旦那様というのは主人を愛人にしている貴族様。シェリエはまだその姿を目にしたことはないが、きっとその貴族様も主人同様ろくでもない人間だと思っている。だって、愛人を堂々と囲うような性格をしている人物が誠実であるはずがないからだ。
「今行くわ」
主人はメイドの声にそう返すと、窓のそばから離れ姿見の前で衣服を整えた。自らの手で服装をただすその姿を不思議に思ったシェリエは
「そういうことはメイドの仕事じゃないの?」
と、主人に声を掛けた。
「それとも、それも買われた私の仕事なのかしら?」
それならば仕事を覚えなくてはならないと、シェリエは主人の一挙一動をすべて記憶つもりで観察し始めたがすぐに主人から否定の声が入る。
「違うわ」
髪にきらきらと光るたくさんの宝石が埋め込まれた髪飾りを刺しながら、主人はこう続けた。

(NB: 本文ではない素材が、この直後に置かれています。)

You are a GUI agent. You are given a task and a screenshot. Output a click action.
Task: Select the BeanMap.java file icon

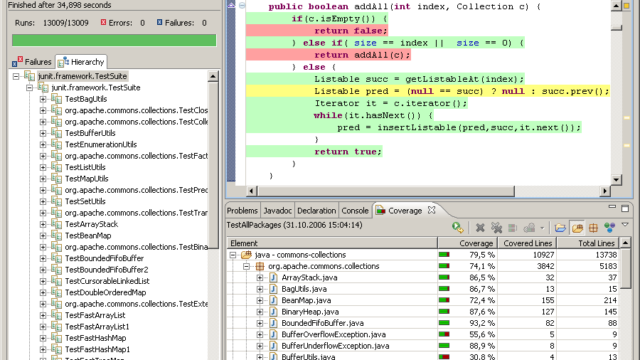[274, 300]
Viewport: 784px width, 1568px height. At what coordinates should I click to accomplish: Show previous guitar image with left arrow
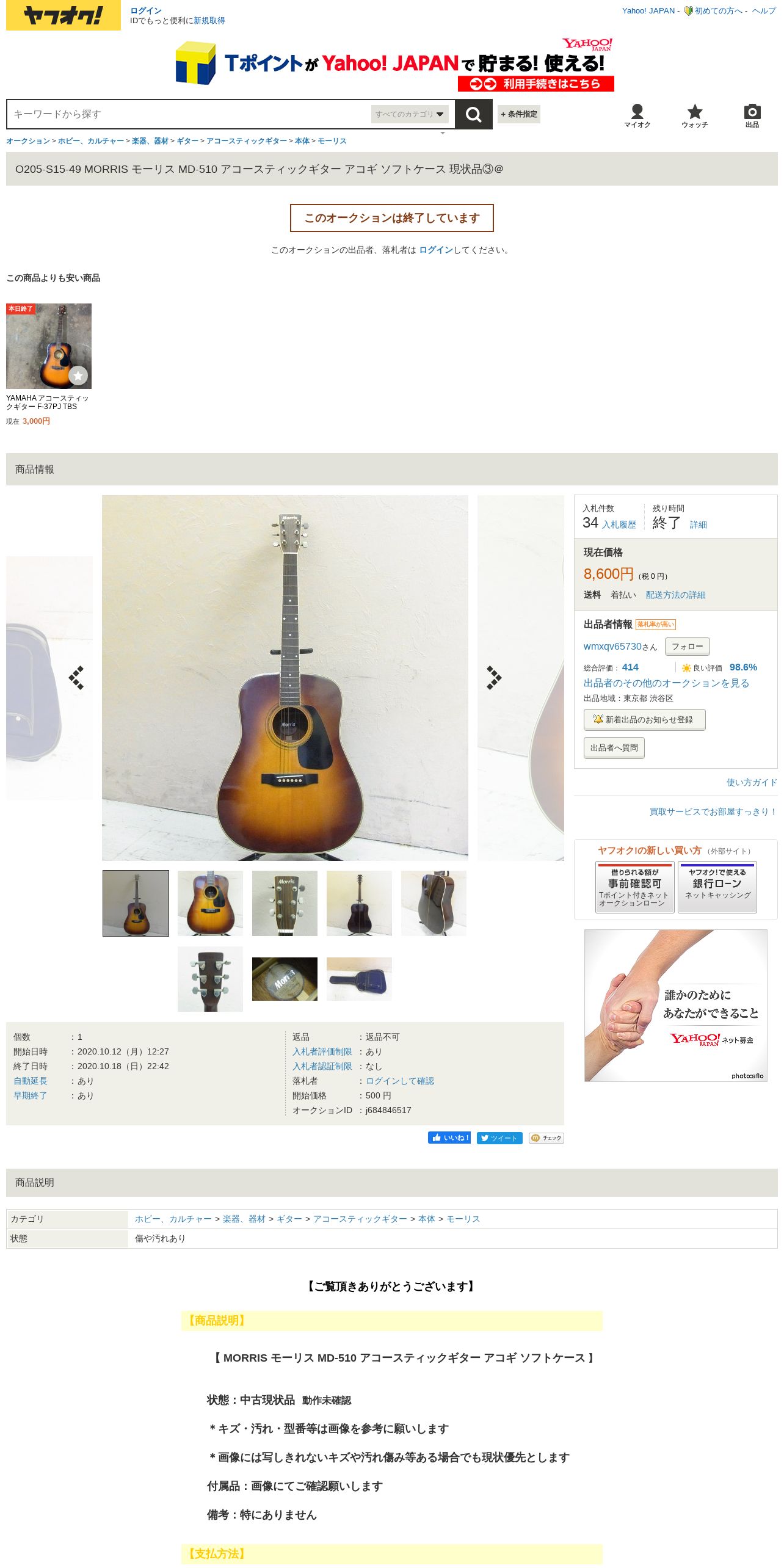pos(76,678)
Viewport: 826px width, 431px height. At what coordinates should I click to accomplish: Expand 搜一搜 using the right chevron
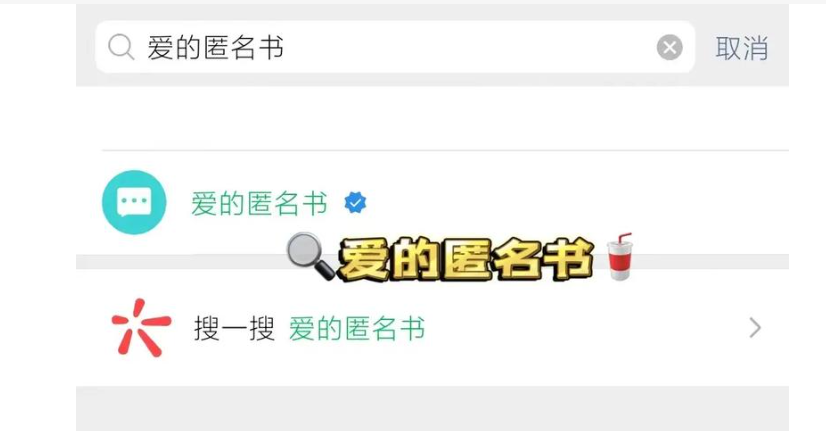point(755,328)
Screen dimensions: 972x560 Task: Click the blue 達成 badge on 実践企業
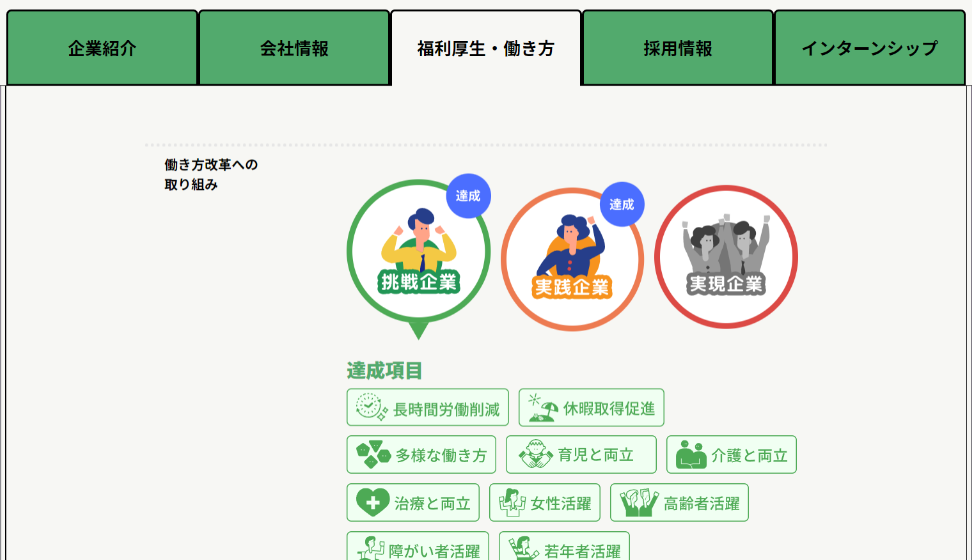tap(622, 204)
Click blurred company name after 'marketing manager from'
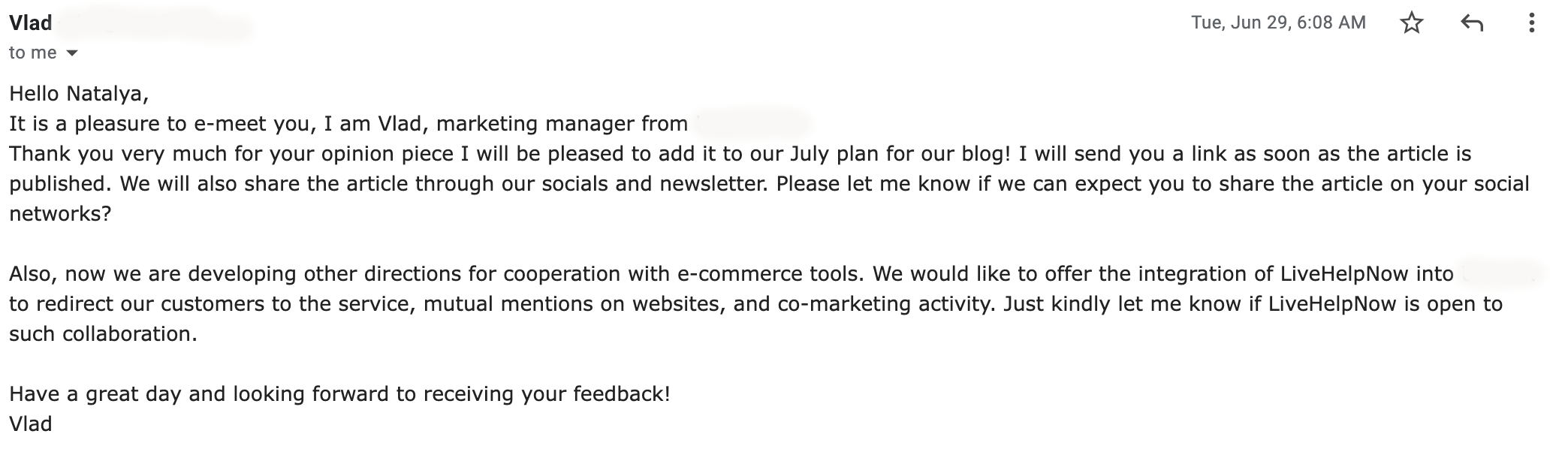Viewport: 1568px width, 476px height. (x=753, y=123)
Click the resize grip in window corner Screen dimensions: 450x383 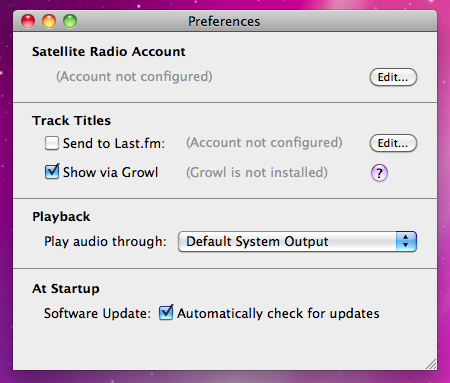tap(431, 364)
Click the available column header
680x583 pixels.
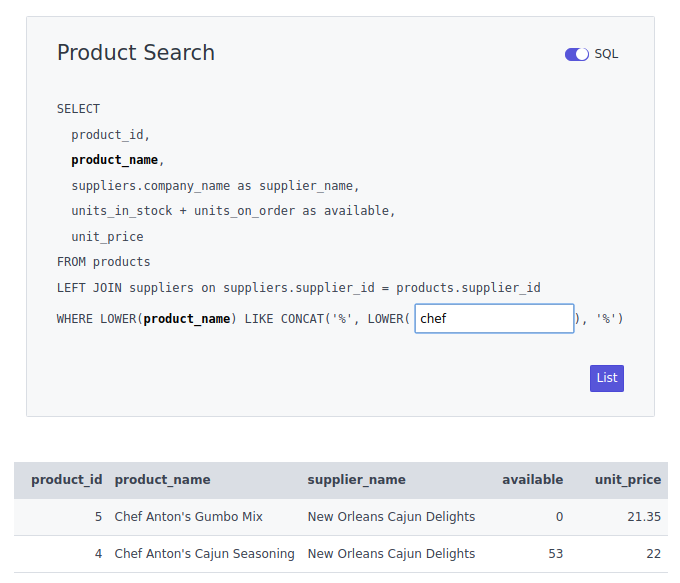(x=532, y=480)
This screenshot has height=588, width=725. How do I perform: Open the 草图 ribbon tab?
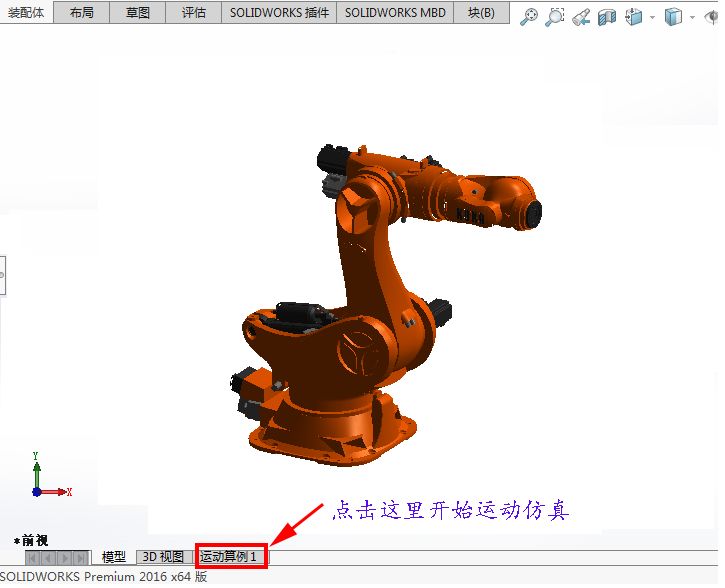[138, 13]
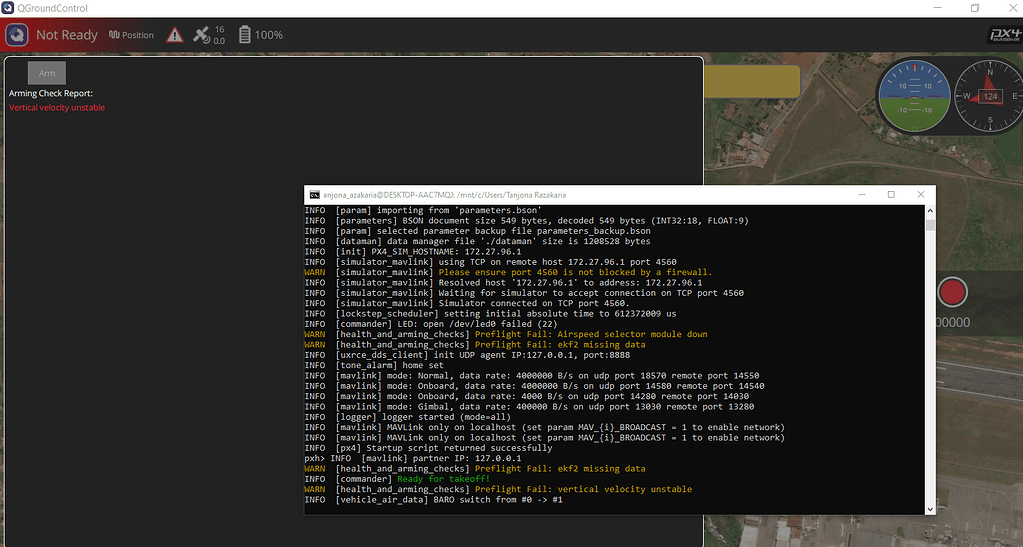The width and height of the screenshot is (1023, 547).
Task: Click the attitude horizon indicator instrument
Action: [x=912, y=96]
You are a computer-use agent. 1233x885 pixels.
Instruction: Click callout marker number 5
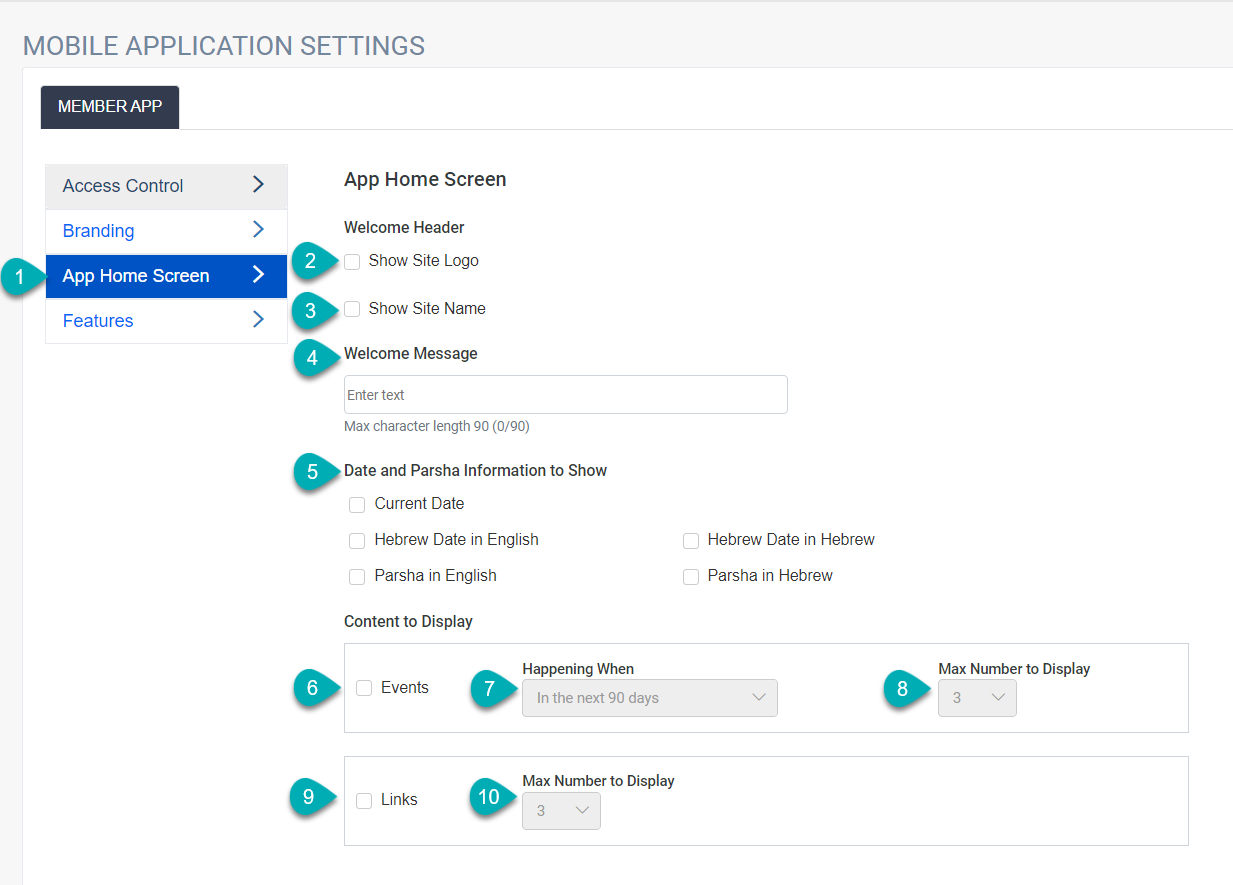point(312,470)
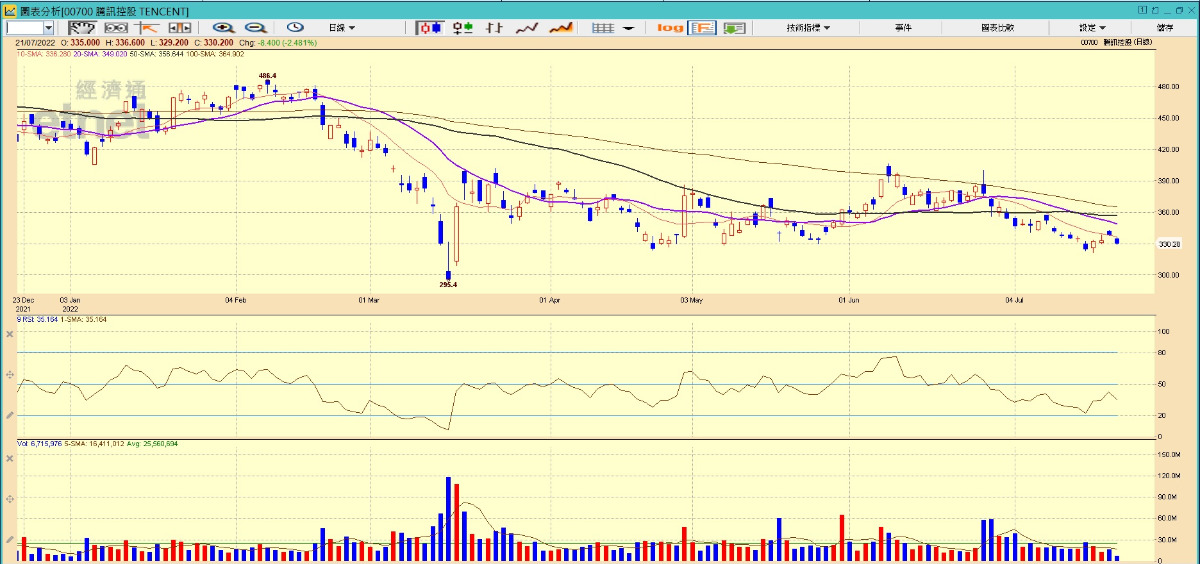Toggle candlestick chart type

point(429,28)
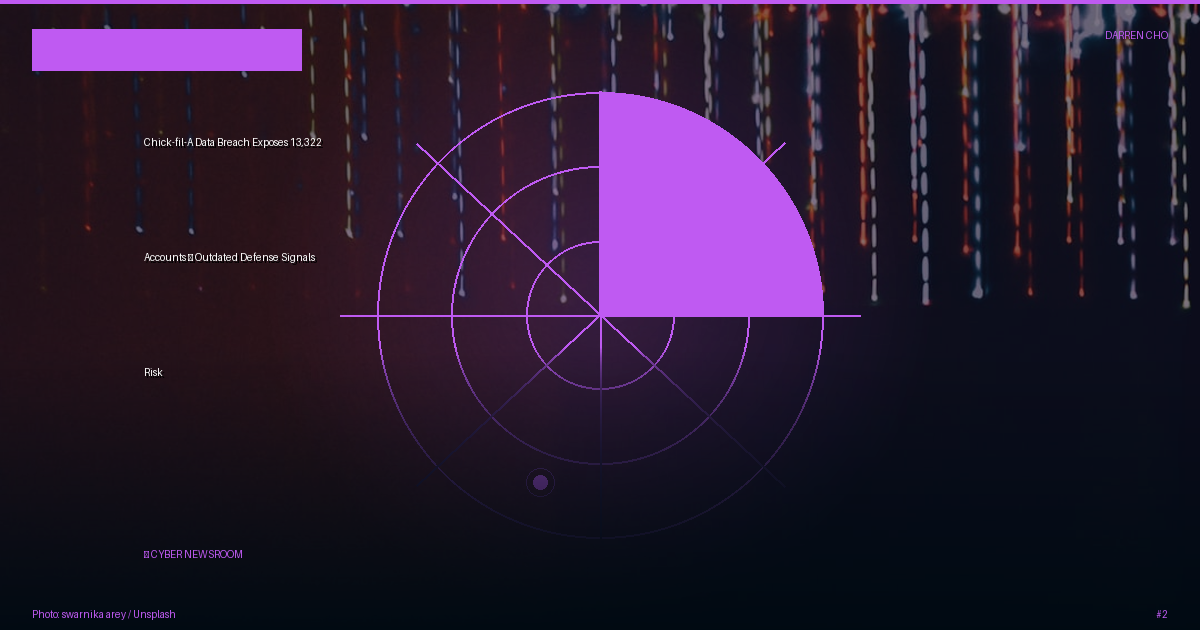The height and width of the screenshot is (630, 1200).
Task: Click the CYBER NEWSROOM label
Action: pos(196,554)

「ここに居る女は皆、愛人の座を狙っている人間ばかりなの。来たばかりの頃はそれを知らずに随分と痛い目にあったわ。だからシェリエ、あなたもあの子たちを信用たらだめよ」
それは忠告なのか命令なのか分からない言葉だが、どちらにせよその言葉に従うことが賢明だと思ったシェリエはその言葉にコクリと頷いておいた。
「そうそう、くれぐれもあの子たちをここに入れないであげてね」
そして小さく開けたドアの隙間から、身を滑らせるようにして主人は外へと出かけていったのだった。